## [Material for this task]
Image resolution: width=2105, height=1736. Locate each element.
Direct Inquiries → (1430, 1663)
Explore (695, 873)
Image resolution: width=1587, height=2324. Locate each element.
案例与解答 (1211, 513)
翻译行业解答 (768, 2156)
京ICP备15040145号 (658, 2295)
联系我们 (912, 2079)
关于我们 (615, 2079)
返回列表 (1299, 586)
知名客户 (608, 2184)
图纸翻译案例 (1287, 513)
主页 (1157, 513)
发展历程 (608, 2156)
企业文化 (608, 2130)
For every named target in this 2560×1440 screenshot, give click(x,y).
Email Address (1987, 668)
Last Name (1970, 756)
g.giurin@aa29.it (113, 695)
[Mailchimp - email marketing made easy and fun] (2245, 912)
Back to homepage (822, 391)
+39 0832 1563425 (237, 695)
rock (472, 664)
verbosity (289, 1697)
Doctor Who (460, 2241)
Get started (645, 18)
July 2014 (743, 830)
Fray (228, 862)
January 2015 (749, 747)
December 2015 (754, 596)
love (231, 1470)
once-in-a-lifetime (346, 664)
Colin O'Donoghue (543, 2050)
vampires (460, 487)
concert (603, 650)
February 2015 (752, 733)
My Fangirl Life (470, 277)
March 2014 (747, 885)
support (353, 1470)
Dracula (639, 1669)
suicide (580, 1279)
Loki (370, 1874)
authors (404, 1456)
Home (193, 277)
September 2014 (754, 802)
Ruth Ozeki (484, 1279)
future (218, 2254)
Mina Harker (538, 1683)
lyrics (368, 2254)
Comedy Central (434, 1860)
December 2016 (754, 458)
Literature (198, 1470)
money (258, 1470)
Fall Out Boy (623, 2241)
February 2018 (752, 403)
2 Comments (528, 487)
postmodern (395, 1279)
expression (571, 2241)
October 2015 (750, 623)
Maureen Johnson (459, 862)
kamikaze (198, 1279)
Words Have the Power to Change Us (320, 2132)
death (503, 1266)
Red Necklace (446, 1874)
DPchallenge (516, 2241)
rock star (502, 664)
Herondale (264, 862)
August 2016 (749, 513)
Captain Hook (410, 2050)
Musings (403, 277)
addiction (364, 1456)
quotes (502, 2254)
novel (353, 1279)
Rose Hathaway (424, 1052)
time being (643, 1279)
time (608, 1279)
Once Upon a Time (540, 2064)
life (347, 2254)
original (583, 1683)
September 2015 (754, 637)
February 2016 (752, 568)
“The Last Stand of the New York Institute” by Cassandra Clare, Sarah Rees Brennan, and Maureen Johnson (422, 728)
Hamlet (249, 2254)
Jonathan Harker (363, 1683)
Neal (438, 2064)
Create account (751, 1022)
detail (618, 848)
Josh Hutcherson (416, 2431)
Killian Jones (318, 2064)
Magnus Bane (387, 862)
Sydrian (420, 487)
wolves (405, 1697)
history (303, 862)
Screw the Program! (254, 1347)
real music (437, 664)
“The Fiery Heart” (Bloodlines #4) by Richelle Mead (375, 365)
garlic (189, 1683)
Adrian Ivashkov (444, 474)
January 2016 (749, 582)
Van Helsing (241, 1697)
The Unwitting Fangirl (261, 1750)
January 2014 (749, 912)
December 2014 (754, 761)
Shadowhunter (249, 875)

## [What needs to be done]
Scan the entries above, and wherever a line holds the string "element", copy it.

## [Response below]
Image resolution: width=2105, height=1736. Locate each element.
Image resolution: width=1587, height=2324. Locate each element.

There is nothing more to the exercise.